Education & Outreach Activities and Participation Summary
Participation Summary:
Although the field trials and laboratory selection experiments are completed, the economic analysis and outreach has just begun. The results up to this point were presented at the Long Island Agriculture Forum on January 19, 2007, an audience that included most of the potato growers on Long Island (about 12 farms), and about 20 others. A paper for Pest Management Science is in preparation, as well as articles for UMass Vegetable Notes and UMEXT Spudlines newsletters.
Project Outcomes
Avoiding use of both imidacloprid and Spintor should save money, before accounting for future savings due to resistance management. Yield did not vary according to the growers on the fields treated with or without Admire®. Pesticide costs vary. Imidacloprid prices have declined, to the point where a label rate of Admire Pro® is under $60 per acre in 2006. This is roughly comparable to the cost of two treatments of Kryocide® at high label rates (15 lb/ acre) or 2-3 treatments of Spintor at high label rates (4.5-6 oz. / acre). Skipping Admire will require some treatment for leafhoppers and in some years aphids, typically about $15/ acre (e.g. Acephate, Carbaryl) or higher for organic treatments (e.g. Pyganic). Skipping Admire® in the first year of a potato rotation, controlling leafhoppers, then treating with spinosad twice, costs from $65-$95 per acre, depending on number and rate of Spintor® application. The following year, Admire® followed by Kryocide® would cost $120 per acre. This total of $185-215 per acre compares with current costs of $240 per acre for Admire® followed by Spintor®, although with increasing levels of resistance to both Amire® and Spintor®, more growers will start to apply a third treatment, such as a single spray of Kryocide®, increasing costs.

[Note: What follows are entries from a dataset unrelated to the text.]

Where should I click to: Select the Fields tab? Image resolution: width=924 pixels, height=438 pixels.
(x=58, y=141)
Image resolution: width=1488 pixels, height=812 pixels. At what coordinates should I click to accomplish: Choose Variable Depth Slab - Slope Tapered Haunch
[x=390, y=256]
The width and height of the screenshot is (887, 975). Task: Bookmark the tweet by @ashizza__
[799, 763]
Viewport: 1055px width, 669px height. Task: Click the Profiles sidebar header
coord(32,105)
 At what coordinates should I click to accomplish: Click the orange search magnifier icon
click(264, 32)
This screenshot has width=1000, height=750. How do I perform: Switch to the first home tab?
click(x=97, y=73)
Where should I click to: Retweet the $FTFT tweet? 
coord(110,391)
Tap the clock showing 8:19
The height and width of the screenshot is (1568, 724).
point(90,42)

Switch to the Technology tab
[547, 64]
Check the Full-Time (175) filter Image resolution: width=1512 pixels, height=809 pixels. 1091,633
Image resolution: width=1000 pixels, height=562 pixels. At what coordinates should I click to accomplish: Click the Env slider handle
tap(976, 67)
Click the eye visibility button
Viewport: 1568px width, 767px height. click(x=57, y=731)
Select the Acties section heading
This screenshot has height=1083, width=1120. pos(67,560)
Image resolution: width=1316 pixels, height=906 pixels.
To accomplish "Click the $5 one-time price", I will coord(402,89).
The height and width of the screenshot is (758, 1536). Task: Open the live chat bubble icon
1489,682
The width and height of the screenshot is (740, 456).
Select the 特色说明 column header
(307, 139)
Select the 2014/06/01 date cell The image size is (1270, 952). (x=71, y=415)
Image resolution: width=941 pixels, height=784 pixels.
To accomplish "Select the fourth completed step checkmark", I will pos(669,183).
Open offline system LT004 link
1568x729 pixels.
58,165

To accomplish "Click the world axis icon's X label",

Areas needing additional study
The question of which genes contribute to resistance to neonicotinoids and spinosad is an interesting one. However, the practical longer term effects of treatment rotation need validation. Skipping imidacloprid lowers resistance in that year compared to treated fields, but does that effect carry over to the following season? The fields left untreated with imidacloprid last summer will be assayed this season as well, but they were smaller fractions of much larger fields. Larger scale, entire-field treatments are needed to test the efficacy of treatment rotations. Similarly, does skipping spinosad lead to lower resistance both to imidacloprid or spinosad the following year?